* [Data for review]:
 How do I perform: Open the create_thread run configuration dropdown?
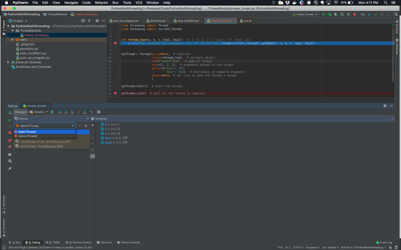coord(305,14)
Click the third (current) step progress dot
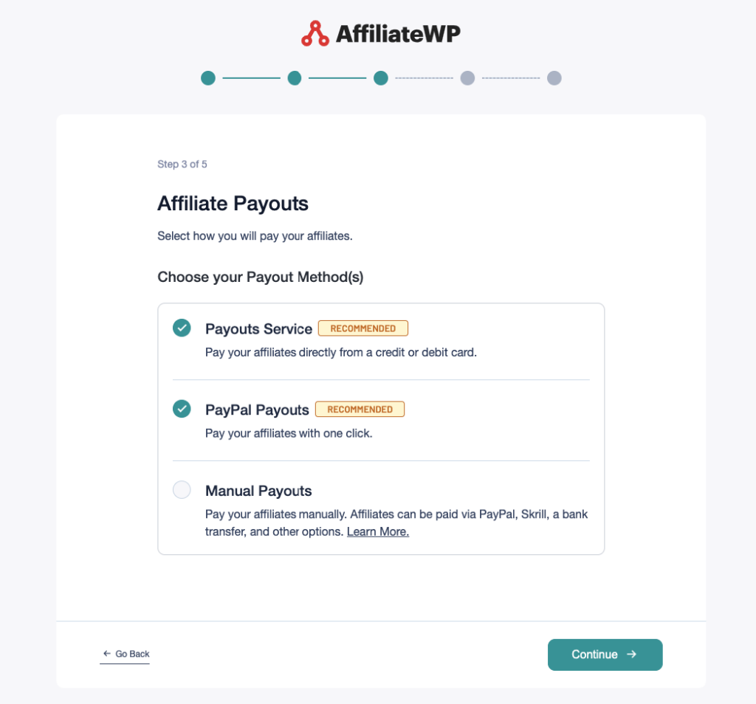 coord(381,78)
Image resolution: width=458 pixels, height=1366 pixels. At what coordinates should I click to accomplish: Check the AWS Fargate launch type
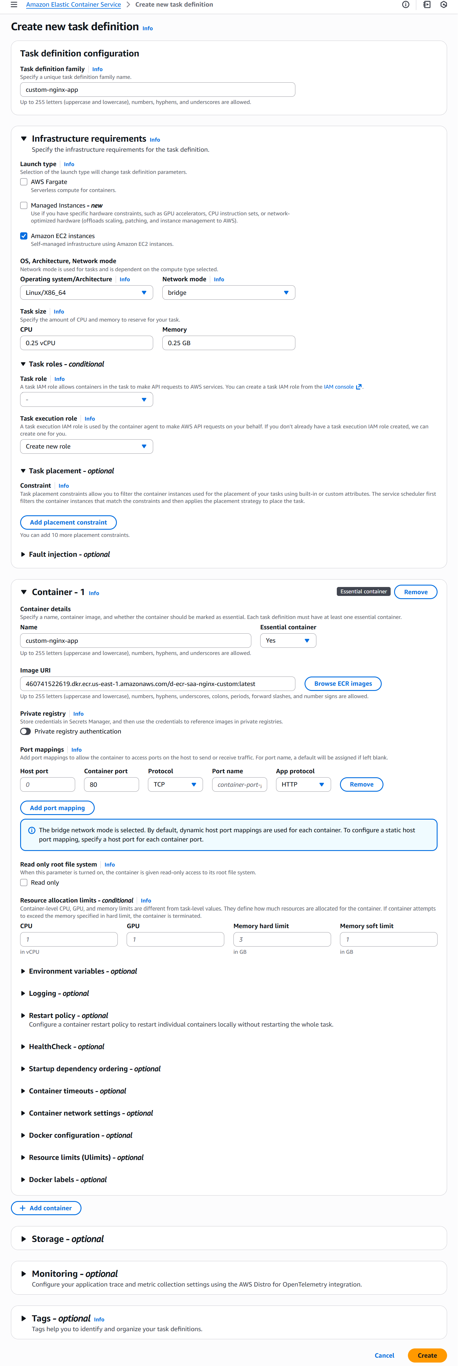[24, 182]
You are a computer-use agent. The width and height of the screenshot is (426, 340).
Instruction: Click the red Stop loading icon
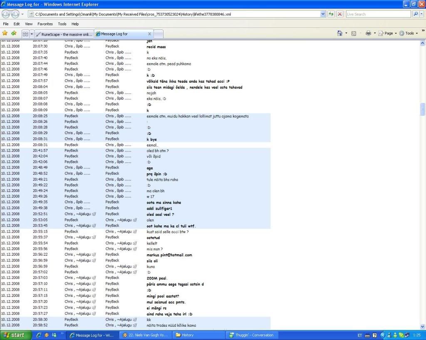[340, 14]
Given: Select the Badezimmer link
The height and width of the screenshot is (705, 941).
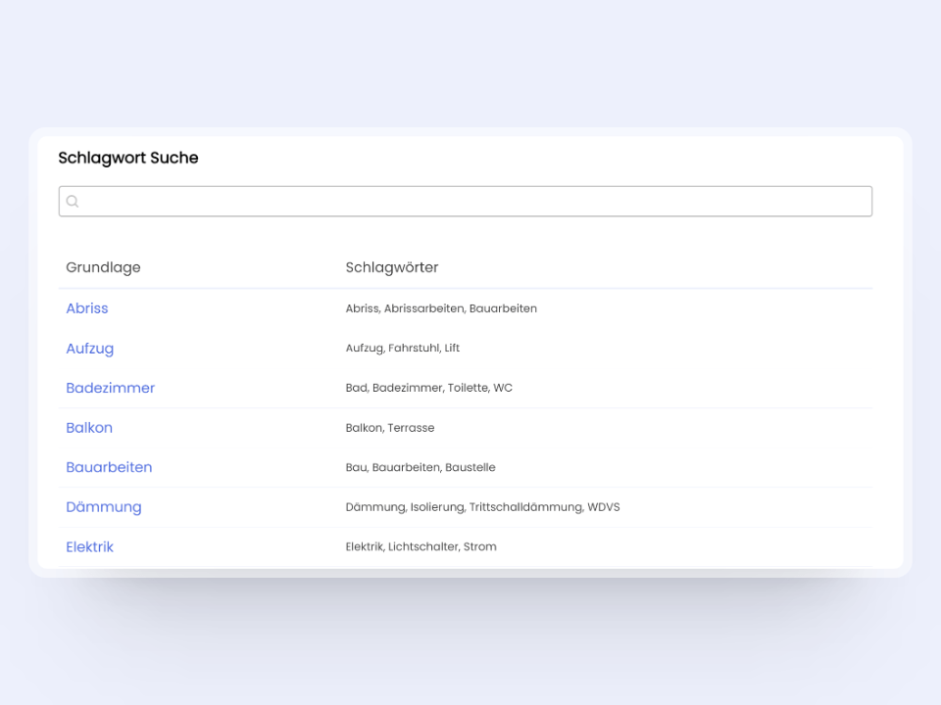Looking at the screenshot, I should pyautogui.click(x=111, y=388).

* * *

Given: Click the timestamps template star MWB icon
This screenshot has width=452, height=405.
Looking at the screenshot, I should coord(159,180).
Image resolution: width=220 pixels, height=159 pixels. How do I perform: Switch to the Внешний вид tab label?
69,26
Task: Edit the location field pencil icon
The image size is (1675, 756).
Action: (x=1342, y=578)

* * *

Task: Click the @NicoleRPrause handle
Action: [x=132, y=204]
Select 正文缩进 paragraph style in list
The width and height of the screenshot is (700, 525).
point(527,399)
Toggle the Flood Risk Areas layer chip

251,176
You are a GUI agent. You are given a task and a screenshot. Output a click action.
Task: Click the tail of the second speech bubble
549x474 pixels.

* [Your assignment]: Working through the records above, establish how many lines contain the string "agent", and reply with the number by itself.

* [Response to this exercise]: 2